■ Texte
* * * * * * * * *

La durée d’un préavis de douze mois notifié à une agence de communication (Australie) par l’un de ses clients majeurs (Engie) est proportionnée à l’ancienneté de la relation commerciale établie entre les deux sociétés depuis 1999 ainsi qu’au temps nécessaire pour la société Australie de trouver, sur le marché de la publicité, des contrats de substitution équivalents à la marge brute de 20 % dont elle affirme qu’elle représentait le flux d’affaires avec la société Engie sur le total de son résultat.

En second lieu, et ainsi que le relève la société Engie, le maintien de la relation commerciale aux conditions antérieures au préavis pendant la durée de celui-ci ne correspond pas à la perte arithmétique du chiffre d’affaires que réclame la société Australie, alors qu’aucune disposition légale, ni l’activité de la publicité ne justifie qu’il soit dérogé à la seule appréciation de la perte des gains qu’elle a éprouvée ainsi que des pertes éventuellement subies en lien de causalité directe avec la rupture de la relation commerciale dans la limite du préavis raisonnable.

* * * * * * * * *

■ Travail demandé
• 1. Répondez aux questions suivantes sur le texte relatif au préavis notifié par Engie :
(a) Depuis quelle année la relation commerciale entre les deux sociétés est-elle établie ?
(b) Quelle est la durée du préavis notifié à la société Australie ?
(c) À quoi le maintien de la relation commerciale pendant le préavis ne correspond-il pas, selon le second paragraphe ?
• 2. Poursuivez le texte sur la rupture de la relation commerciale entre Engie et l'agence Australie, en reprenant après sa dernière phrase.
Les données qui suivent n'ont aucun rapport avec le texte.

■ Contenu des données
* * * * * * * * *

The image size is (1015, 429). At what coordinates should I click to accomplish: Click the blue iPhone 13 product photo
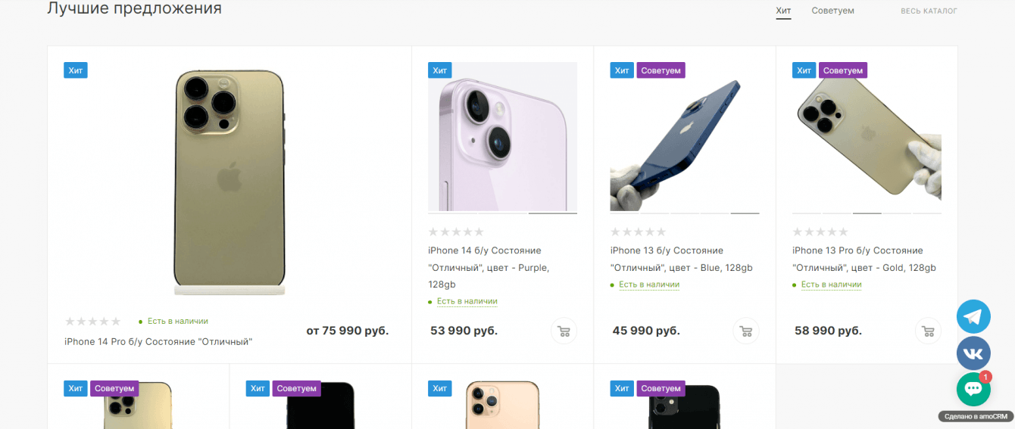pos(684,144)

* * * * * * * * *

■ Réponses rédigées
• 1.
(a) Depuis 1999.
(b) Douze mois.
(c) Il ne correspond pas à la perte arithmétique du chiffre d'affaires que réclame la société Australie.

• 2.
Alors que la société Australie ne caractérise pas la situation de sa dépendance économique avec la société Engie, que les pièces qu’elle produit ne permettent pas d’établir le taux de marge variable qu’elle a réalisé avec la société GDF Suez antérieurement au préavis, et dont elle aurait été privée, et tandis qu’elle ne peut prétendre que le départ de l’un de ses directeurs deux mois et demi après le terme du préavis a été directement causé par les conditions d’exécution du préavis, il se déduit du maintien des honoraires puis du forfait de 270.000 euros outre l’attribution d’un taux de 3% du budget publicitaire affecté à l’exploitation et aux créations publicitaires convenu, la preuve d’une indemnisation juste de la rupture de la relation commerciale établie exempte de faute.  

Par ailleurs, aucune preuve de déloyauté n’affecte non plus les circonstances dans lesquelles les parties ont négocié la prolongation du préavis avant d’en convenir des modalités financières et de son terme arrêté.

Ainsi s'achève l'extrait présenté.